3. This is a typical practice. MERS is a corporation established in the mid-1990s to eliminate the need to record assignments and related documents in county property recorder's offices. . . . MERS created a computer database that tracks servicing and ownership rights of mortgage loans. Mortgage lenders often list MERS as the "mortgagee of record" on the paper mortgage rather than the lender. MERS remains the mortgagee for the life of a mortgage loan even after the

original lender or a subsequent assignee transfers the loan. Danso v. Ocwen Loan Servicing, LLC, No. PX 16-1396, 2016 WL 4437653, at *1 (D. Md. Aug. 23, 2016) (citing Christopher L. Peterson, Foreclosure, Subprime Mortgage Lending, and the Mortgage Electronic Registration System, 78 U. Cin. L. Rev. 1359, 1361-62 (2010)). "Once a loan is assigned to MERS, the public land title records no longer reveal who (or what) actually owns a lien on the property in question." Peterson, Foreclosure, 78 U. Cin. L. Rev. at 1371.
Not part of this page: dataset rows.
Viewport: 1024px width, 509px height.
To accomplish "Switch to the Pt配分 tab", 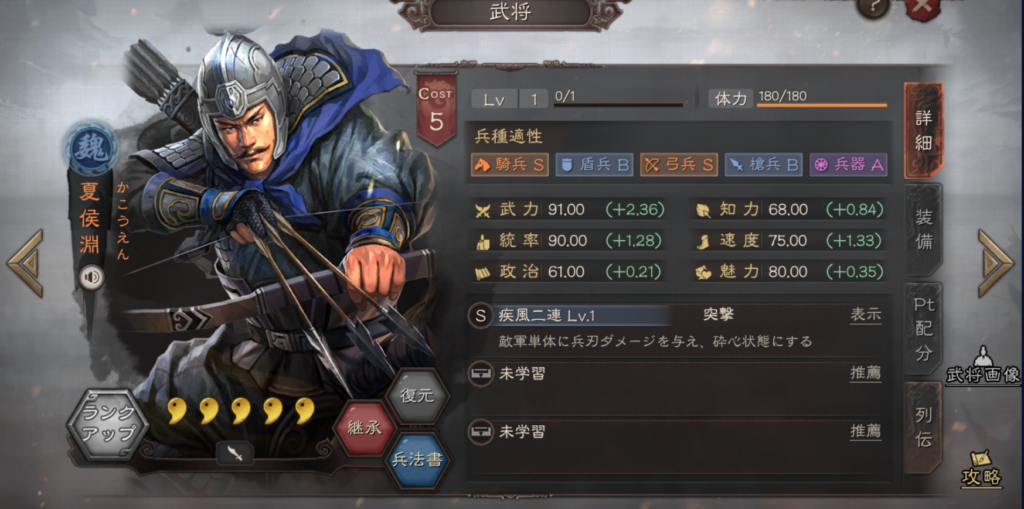I will pyautogui.click(x=923, y=329).
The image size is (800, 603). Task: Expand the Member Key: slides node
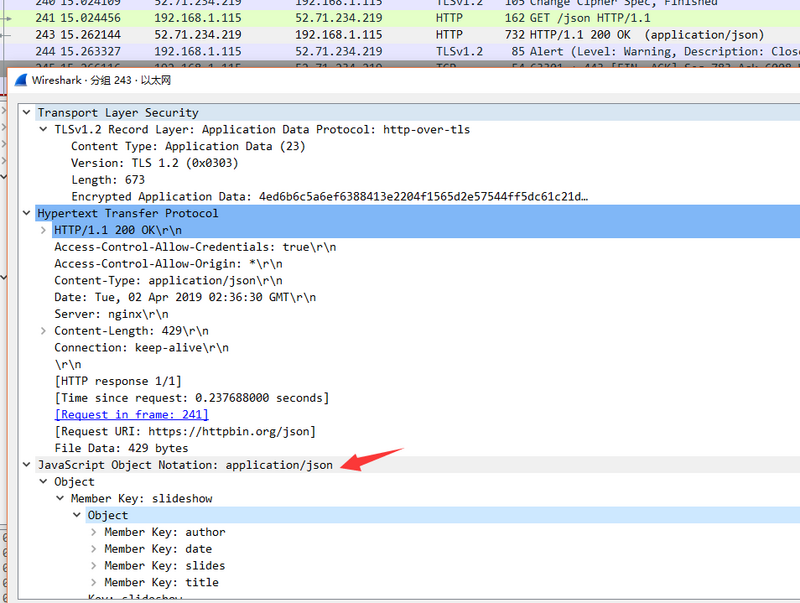point(93,566)
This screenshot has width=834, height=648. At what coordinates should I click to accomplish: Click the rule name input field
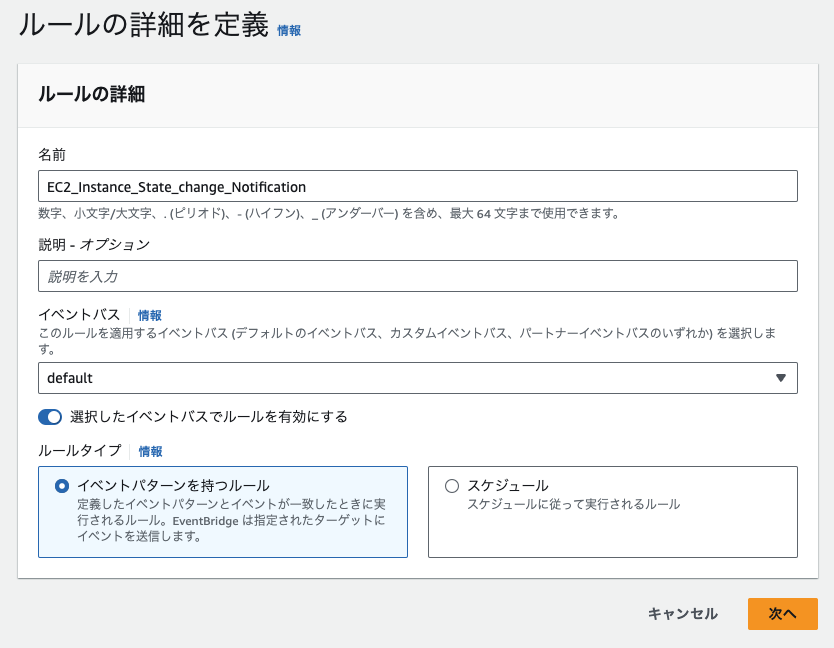pos(418,186)
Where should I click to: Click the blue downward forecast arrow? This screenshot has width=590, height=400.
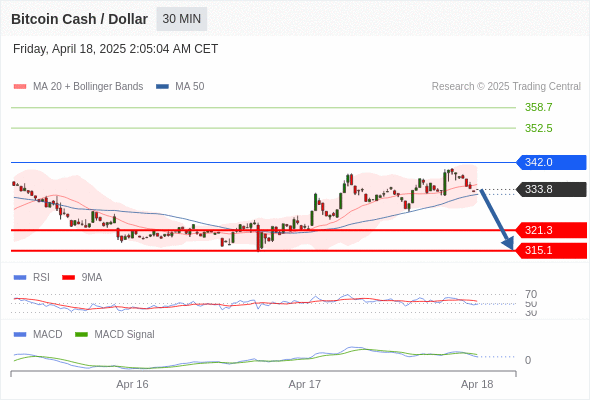click(x=497, y=219)
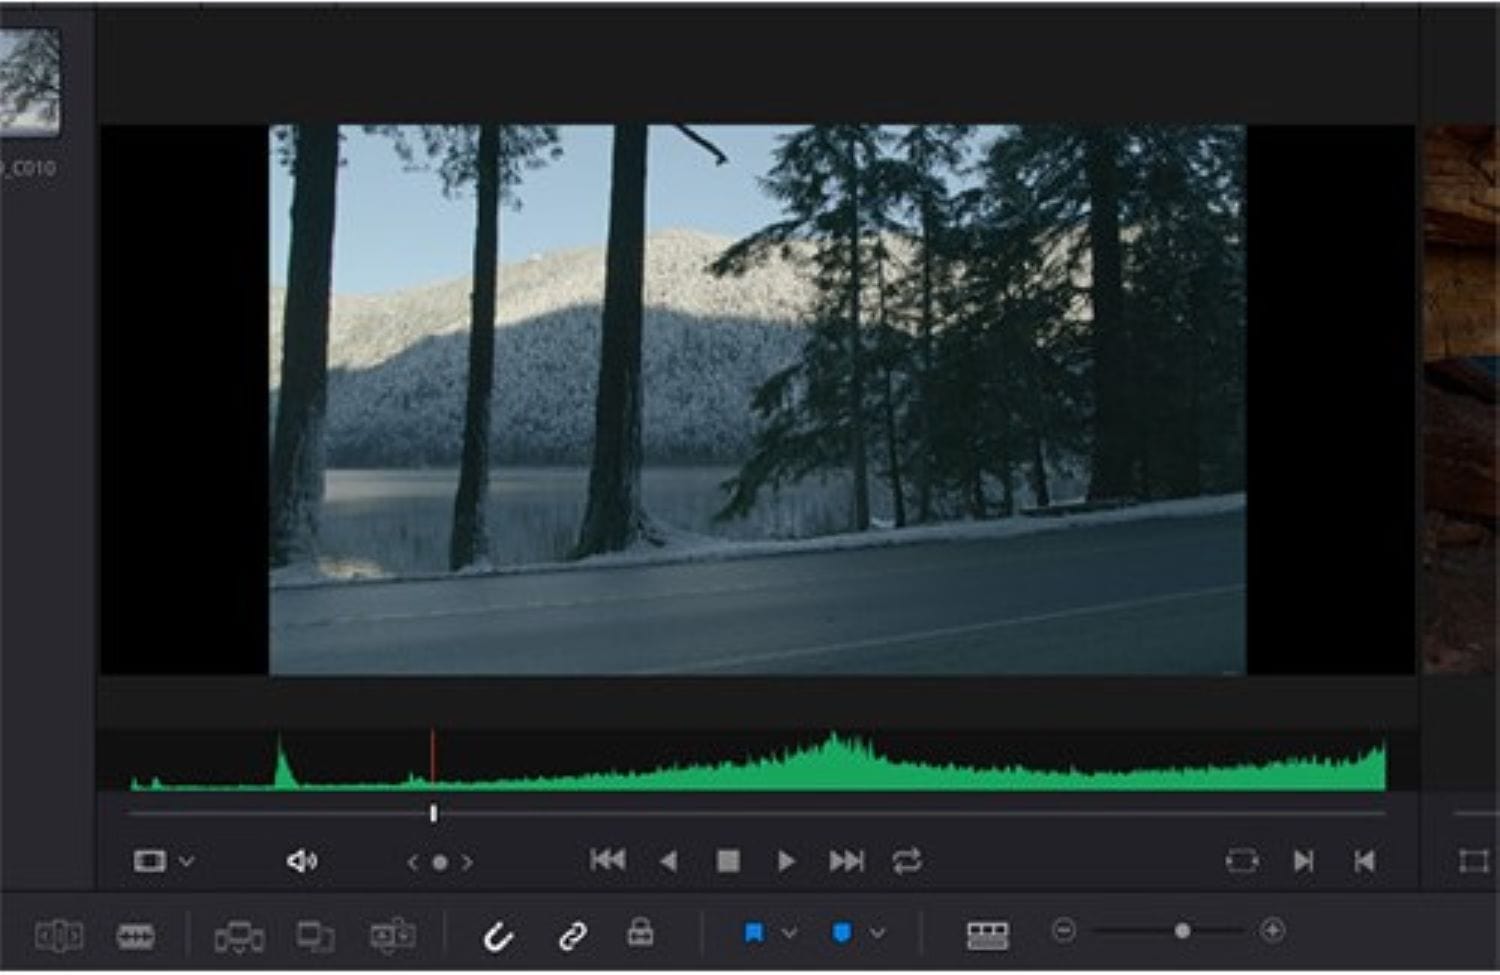The width and height of the screenshot is (1500, 975).
Task: Select the blade edit tool
Action: point(135,936)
4. This process is called "securitization." Danso, 2016 WL 4437653, at *2. It starts when a mortgage originator sells a mortgage and its note to a buyer, who is typically a subsidiary of an investment bank. The investment bank bundles together the multitude of mortgages it purchased into a "special purpose vehicle," usually in the form of a trust, and sells the income rights to other investors. A pooling and servicing agreement establishes two entities that maintain the trust: a trustee, who manages the loan assets, and a servicer, who communicates with and collects monthly payments from the mortgagors.

Id. (quoting Deutsche Bank Nat. Trust Co. v. Brock, 63 A.3d 40, 42 (Md. 2013)).
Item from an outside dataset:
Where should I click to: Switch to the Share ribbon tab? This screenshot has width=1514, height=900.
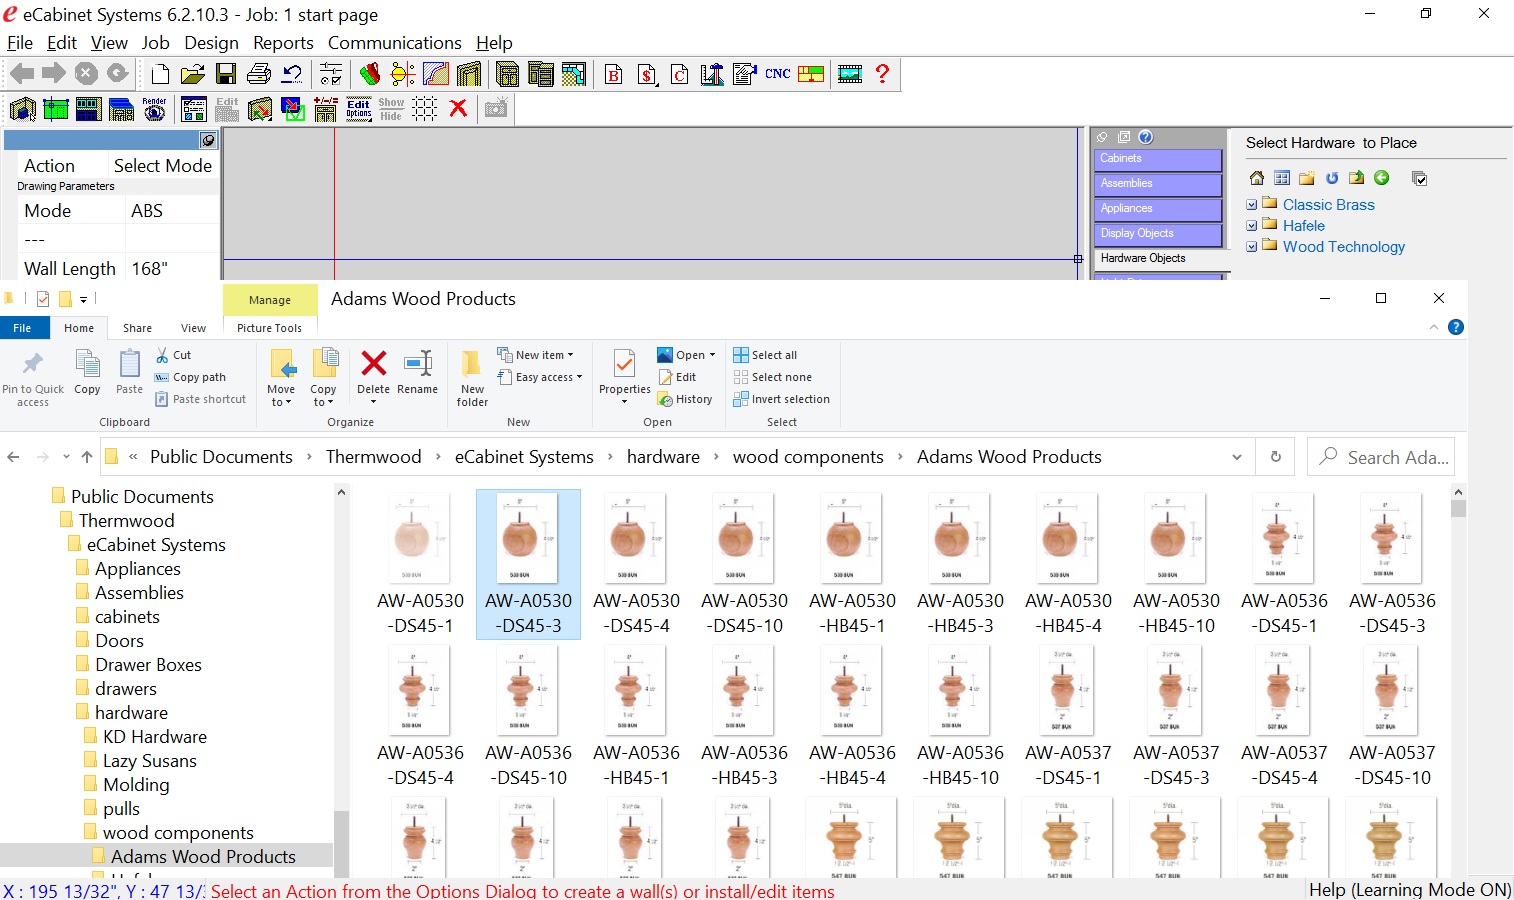pos(137,328)
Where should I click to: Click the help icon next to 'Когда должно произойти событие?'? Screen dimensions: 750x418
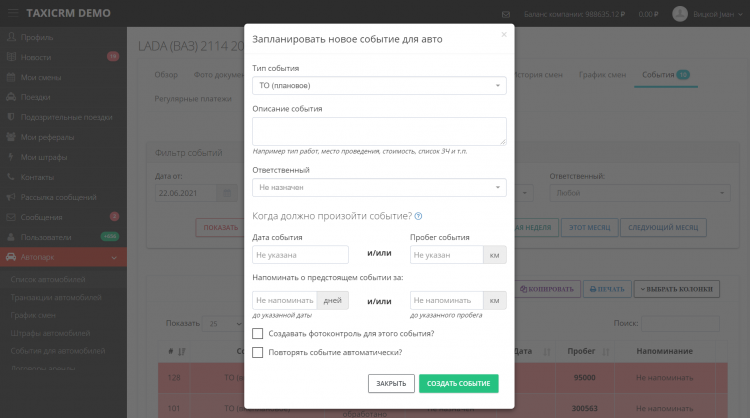click(x=418, y=216)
5. Ukaegbu alleges that, in the claim BAC filed in his bankruptcy proceeding, BAC "purported to be filing the claim in its own behalf as the `creditor'" and "was purporting to have been the owner and holder of Plaintiff's loan." Compl. ¶¶ 6-8. It is true that BAC provides its own name in the box labeled "Name of Creditor (the person or other entity to whom the debtor owes money or property)" on the Proof of Claim, but the Itemized Statement of Interest and/or Charges states at the top, in bold: "Note: BAC Home Loans Servicing, LP FKA Countrywide Home Loans Servicing, LP, loan servicer, for Wells Fargo Bank, N.A. as trustee for the Holders of Sasco 2007-MLN1 who is the holder of the note." Proof of Claim 2, 4.
6. I note that the case law Plaintiff cited in support of his arguments that he has standing to challenge the assignment and that MERS no longer was MLN's nominee on the date of assignment because MLN had filed for bankruptcy is from other jurisdictions and therefore not binding on this Court. Therefore, Plaintiff has not cited any controlling authority in that regard.
7. Even if the Note has been lost, in Maryland, a party need not have possession of a note to enforce it. See Md. Code Ann., Com. Law § 3-309(a) ("A person not in possession of an instrument is entitled to enforce the instrument if (i) the person was in possession of the instrument and entitled to enforce it when loss of possession occurred, (ii) the loss of possession was not the result of a transfer by the person or a lawful seizure, and (iii) the person cannot reasonably obtain possession of the instrument because the instrument was destroyed, its whereabouts cannot be determined, or it is in the wrongful possession of an unknown person or a person that cannot be found or is not amenable to service of process."). Rather, the party can provide "a lost note affidavit . . . to establish [the] party's right to enforce a note even without possession of the original instrument," and "Maryland Courts routinely accept lost note affidavits to establish a party's right to enforce a promissory note." Bird v. Specialized Loan Servicing LLC, No. RDB-16-3743, 2017 WL 1001257, at *3 (D. Md. Mar. 15, 2017) (citing Anderson v. Burson, 35 A.3d 452, 455 n.6 (Md. 2011)).
8. The parties are advised that any filings made in this case following the issuance of this Memorandum Opinion and accompanying Order are subject to the pre-motion submission order, ECF No. 2. Failure to comply with this order will result in the striking of the non-compliant filing. Any filing that complies with the order and is otherwise timely filed will be deemed a timely filing of any motion subsequently permitted by the Court.